Dataset entries
----
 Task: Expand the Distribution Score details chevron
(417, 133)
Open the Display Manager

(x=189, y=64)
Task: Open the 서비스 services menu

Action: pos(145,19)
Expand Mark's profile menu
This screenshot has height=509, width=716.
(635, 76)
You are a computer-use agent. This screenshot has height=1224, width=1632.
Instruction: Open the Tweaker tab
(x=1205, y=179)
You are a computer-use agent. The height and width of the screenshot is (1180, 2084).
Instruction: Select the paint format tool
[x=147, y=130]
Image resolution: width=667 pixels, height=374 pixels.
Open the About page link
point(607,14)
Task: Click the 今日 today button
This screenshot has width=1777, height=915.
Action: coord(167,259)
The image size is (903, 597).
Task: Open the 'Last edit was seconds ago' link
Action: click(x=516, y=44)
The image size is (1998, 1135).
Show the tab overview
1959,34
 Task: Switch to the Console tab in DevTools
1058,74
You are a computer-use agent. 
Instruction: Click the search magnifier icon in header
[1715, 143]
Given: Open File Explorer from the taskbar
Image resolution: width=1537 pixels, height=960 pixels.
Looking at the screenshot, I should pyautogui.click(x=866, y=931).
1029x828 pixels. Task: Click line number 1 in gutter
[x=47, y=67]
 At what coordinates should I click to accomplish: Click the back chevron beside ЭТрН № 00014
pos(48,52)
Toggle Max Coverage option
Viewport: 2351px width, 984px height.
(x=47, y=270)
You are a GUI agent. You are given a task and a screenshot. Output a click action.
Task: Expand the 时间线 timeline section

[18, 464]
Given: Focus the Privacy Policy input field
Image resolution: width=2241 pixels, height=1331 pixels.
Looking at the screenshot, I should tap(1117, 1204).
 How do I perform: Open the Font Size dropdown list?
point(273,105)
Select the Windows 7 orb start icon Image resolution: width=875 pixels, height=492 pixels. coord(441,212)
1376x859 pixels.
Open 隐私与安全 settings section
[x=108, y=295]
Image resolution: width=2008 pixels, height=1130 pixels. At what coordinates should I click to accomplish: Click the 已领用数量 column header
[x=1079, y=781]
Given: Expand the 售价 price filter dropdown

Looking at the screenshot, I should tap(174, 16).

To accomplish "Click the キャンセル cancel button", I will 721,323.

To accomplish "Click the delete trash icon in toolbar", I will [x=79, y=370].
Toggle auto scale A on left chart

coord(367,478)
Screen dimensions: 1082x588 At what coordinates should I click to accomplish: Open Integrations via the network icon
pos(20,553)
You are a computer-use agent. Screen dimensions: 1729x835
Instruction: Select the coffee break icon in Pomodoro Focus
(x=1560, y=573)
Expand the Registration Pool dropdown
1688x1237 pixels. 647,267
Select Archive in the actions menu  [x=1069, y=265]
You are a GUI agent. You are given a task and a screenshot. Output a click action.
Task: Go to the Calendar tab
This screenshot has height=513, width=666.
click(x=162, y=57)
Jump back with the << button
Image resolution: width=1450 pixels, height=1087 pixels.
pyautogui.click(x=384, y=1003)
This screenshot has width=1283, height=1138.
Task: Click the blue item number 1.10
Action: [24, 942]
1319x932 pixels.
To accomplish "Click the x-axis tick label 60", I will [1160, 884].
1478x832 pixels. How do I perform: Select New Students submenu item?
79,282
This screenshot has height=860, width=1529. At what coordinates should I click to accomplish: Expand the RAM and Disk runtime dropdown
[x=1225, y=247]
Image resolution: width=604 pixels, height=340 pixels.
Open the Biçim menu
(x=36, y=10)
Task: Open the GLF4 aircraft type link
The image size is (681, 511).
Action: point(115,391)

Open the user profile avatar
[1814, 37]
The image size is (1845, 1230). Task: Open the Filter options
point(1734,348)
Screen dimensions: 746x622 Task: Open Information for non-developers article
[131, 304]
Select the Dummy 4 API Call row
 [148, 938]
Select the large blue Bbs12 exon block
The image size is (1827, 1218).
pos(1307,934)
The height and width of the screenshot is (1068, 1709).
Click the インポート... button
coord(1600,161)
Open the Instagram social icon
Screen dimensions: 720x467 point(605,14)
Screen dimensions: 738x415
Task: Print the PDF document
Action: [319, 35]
----
▶ **YOUR GOAL**:
Beginning at the first line above, repeat exactly until the line containing "Given: Focus the Privacy Policy input field", which is included.

▶ **WRITTEN ANSWER**:
 Task: Expand the Distribution Score details chevron
(417, 133)
Open the Display Manager

(x=189, y=64)
Task: Open the 서비스 services menu

Action: pos(145,19)
Expand Mark's profile menu
This screenshot has height=509, width=716.
(635, 76)
You are a computer-use agent. This screenshot has height=1224, width=1632.
Instruction: Open the Tweaker tab
(x=1205, y=179)
You are a computer-use agent. The height and width of the screenshot is (1180, 2084).
Instruction: Select the paint format tool
[x=147, y=130]
Image resolution: width=667 pixels, height=374 pixels.
Open the About page link
point(607,14)
Task: Click the 今日 today button
This screenshot has width=1777, height=915.
Action: coord(167,259)
The image size is (903, 597).
Task: Open the 'Last edit was seconds ago' link
Action: click(x=516, y=44)
The image size is (1998, 1135).
Show the tab overview
1959,34
 Task: Switch to the Console tab in DevTools
1058,74
You are a computer-use agent. 
Instruction: Click the search magnifier icon in header
[1715, 143]
Given: Open File Explorer from the taskbar
Image resolution: width=1537 pixels, height=960 pixels.
Looking at the screenshot, I should pyautogui.click(x=866, y=931).
1029x828 pixels. Task: Click line number 1 in gutter
[x=47, y=67]
 At what coordinates should I click to accomplish: Click the back chevron beside ЭТрН № 00014
pos(48,52)
Toggle Max Coverage option
Viewport: 2351px width, 984px height.
(x=47, y=270)
You are a GUI agent. You are given a task and a screenshot. Output a click action.
Task: Expand the 时间线 timeline section

[18, 464]
Given: Focus the Privacy Policy input field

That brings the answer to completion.